I don’t need to revere Mencken as a god in order to thoroughly enjoy his wit, his candor or his insights on politics and human nature. I accept him as a mere mortal, flawed like all the rest of us. If we’re only to appreciate the contributions of perfect people, we’ll be stuck with a pretty short list to choose from. We are indeed fortunate that we have you, Mr. Harrison, to point out our flaws. As we strive for perfection, you are a tremendous help.

Jon Harrison

Oh, Mencken was completely pro-German. But you're quite right that his views on the Nazis specifically were more complex. I actually used your piece as a vehicle to back off a bit from the pro-Nazi characterization of Mencken that I posted some time ago in this space. To the best of my recollection, I don't believe I was thinking of you when I mentioned agendas and prejudices.

Did you happen to read the Hitchens' review in the Times? It really sums up the meaning of Mencken for our day. His intellectual importance has shrunk almost to the vanishing point. He's an historical figure who will probably be all but forgotten in another 20 or 30 years.

We all have multiple flaws. I don't attempt to point out all of them on display in this space, as it would be too time consuming. That is not to say, of course, that there isn't very good and interesting writing posted here as well.

Lori Heine

I did get around to reading Hitchens’ “A Smart Set of One” in the Times. It seemed an altogether balanced look at Mencken.

The thing I had difficulty with early on, in my reaction to Mencken, was not his ardent love for the land of his ancestry, but his agnosticism. Most particularly, his hostility toward the Christian faith. I have the same difficulty with Ayn Rand, though at least I enjoy reading Mencken. I was an English major and generally pride myself on getting through every book I read, no matter how it may fail to engage me, but I must confess I have never been able to make it all the way through either Atlas Shrugged or The Fountainhead. I suppose I’m one Christian who doesn’t like being preached to.

YouTube offers an in-depth audio interview of Mencken – the only one known to have been made. It was recorded in 1948, only months before his stroke. He comes across as an amiable old man, somewhat congested by hay fever, who holds forth on every subject pitched to him with the relish of one who loves nothing better than holding forth. It was fun to listen to, and gives a voice (rather like a cross between Jimmy Stewart and W.C. Fields) to the printed words.

I suppose he was a sexist. Though I think most men of his generation probably were.

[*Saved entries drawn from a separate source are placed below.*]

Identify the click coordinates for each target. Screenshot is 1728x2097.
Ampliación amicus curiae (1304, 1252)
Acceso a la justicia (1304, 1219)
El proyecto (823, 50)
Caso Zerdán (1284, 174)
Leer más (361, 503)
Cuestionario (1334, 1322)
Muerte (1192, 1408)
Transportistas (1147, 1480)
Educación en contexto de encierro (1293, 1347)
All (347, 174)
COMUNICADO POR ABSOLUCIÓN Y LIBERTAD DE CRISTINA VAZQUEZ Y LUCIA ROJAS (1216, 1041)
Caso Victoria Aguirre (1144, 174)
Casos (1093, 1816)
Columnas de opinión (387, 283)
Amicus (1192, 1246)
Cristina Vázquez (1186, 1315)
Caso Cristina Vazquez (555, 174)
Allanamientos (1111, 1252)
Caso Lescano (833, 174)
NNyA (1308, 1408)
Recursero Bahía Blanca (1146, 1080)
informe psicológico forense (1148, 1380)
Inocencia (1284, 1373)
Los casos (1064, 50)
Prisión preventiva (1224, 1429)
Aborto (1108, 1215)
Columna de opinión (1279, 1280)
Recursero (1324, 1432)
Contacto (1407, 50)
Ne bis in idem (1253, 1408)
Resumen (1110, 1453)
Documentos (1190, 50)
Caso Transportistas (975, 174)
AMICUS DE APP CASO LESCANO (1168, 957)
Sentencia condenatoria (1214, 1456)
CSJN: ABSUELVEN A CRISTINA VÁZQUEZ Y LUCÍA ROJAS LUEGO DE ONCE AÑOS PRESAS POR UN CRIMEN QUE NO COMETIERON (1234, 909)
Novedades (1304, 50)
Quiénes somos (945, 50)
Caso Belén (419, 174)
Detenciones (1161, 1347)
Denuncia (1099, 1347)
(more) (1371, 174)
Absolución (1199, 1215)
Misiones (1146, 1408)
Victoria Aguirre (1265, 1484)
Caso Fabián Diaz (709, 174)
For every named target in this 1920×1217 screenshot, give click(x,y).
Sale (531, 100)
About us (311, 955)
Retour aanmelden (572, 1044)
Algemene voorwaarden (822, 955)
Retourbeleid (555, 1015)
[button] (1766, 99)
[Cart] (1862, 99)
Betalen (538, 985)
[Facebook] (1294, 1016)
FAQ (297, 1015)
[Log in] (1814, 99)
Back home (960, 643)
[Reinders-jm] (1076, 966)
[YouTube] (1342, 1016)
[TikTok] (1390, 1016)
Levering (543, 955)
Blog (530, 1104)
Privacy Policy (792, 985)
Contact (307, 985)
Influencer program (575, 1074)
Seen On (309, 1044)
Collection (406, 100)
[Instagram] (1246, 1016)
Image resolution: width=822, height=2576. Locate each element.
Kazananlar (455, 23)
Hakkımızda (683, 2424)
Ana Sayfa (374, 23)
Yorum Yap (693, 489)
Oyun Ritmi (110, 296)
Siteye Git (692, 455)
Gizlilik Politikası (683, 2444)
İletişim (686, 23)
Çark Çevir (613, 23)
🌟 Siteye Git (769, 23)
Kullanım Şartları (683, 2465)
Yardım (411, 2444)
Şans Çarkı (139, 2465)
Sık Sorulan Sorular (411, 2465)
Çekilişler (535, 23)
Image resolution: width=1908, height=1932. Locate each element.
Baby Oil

He is said to have loved his wife, with whom he was able to enjoy only a few years before her untimely death. He encouraged and promoted her writing. Which, I suppose, indicates that he was basically a good fellow in addition to a great journalist.

I will probably always enjoy reading him. I like reading about him very nearly as much. Thanks, Mr. Harrison, for recommending the Hitchens piece.

Jon Harrison

Thanks for bringing the YouTube interview to my attention; I wasn't aware of it. I plan on listening to it soon.

One of the things I like best about Mencken is his attitude toward Christianity, which I share. You show commendable broad-mindedness in liking him despite his negative attitude toward your religion.

He was of course an excellent stylist who remains a pleasure to read, at least on some subjects. Quite the opposite of Rand, who in addition to being a rather loathsome human being was an awful writer. Her ability to turn turgid prose into great (indeed, worshipful) popularity tells us a lot about the state of late Western culture.